Captain of Coatbridge Cold Stores Colts, Robert McBride, won the toss over Lockerbie’s skipper Matt Murdoch and had no hesitation in electing to bat on a good Dumfries grass wicket on a fine summers day.

Demonstrating both youth and talent, Robert McBride and young Cameron Telfer walked to the crease to open the batting confident of getting the innings of to a good solid start and they most certainly did not disappoint.

Robert and Cameron got the innings of to a flyer playing a range of flamboyant and textbook shots to both side of the wicket piercing the ball to the boundary on a number of occasions with good running between the wickets and swift rotation of strike.

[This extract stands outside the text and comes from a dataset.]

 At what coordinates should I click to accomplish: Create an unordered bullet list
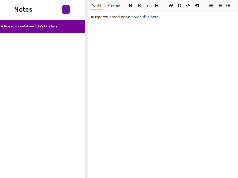(211, 5)
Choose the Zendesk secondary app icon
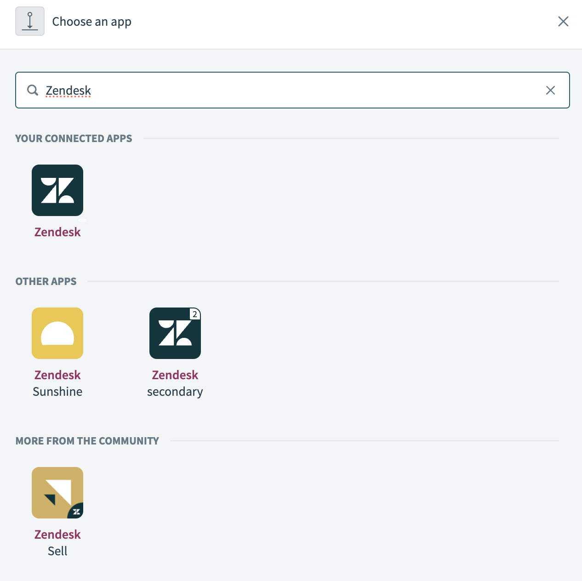 175,333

In no time at all Robert and Cameron brought up their respective retirals in exciting fashion to an extremely warm and deserved applause from the Nunholm support.

Robert in particular brought his innings to close in some style with the first six of his career clearing the leg side rope by some distance to reach the maximum of thirty runs.

Next to the crease was the brutal stroke playing machine of Michael Brown who hit the ball sweetly to all parts of the ground and in doing so endangered cars and onlookers alike bringing up his retiral in great style and in a blink of an eye.

The catalogue of great shots continued through the batting of Lee Dunlop who expressed himself with tremendous confidence punishing good and bad bowling. Unfortunate for Lee after a great knock he fell just one run short of his 25 trying to clear the boundary ropes.

Mid and Lower order batsmen chipped in with valuable contributions from Marcus Richardson, Veteran Trefor Williams, Peter Johnston, Jamie Gillies and Ross Dunlop who all tried to move the score on and fell for very valiant efforts that were well appreciated by everyone.

Coatbridge Coldstore Colts had made an emphatic score posting a very difficult and testing total, racking up their highest score of the season with 144 for 4 after 20 successful overs.

It was crucial for the Dumfries side to get off to a decent start and take wickets regularly throughout the Lockerbie innings if they were going to win the game as Lockerbie definitely had the capability of making a great game of it.

Tight and tidy opening bowling of the youngsters Ross Dunlop and Graeme Beckett prevented Lockerbie from freeing their arms and hitting much needed boundaries.

Ross in particular bowled well making inroads into the Lockerbie order by picking up two well deserved wickets that were contrived through exploiting the wicket and pressuring batsmen into making mistakes.

New batsmen came to the crease as bowling changes were made. The combination of brothers Robert McBride and Thomas McBride were severely punished on a number of occasions as Lockerbie, in serious need of upping the run rate pushed on.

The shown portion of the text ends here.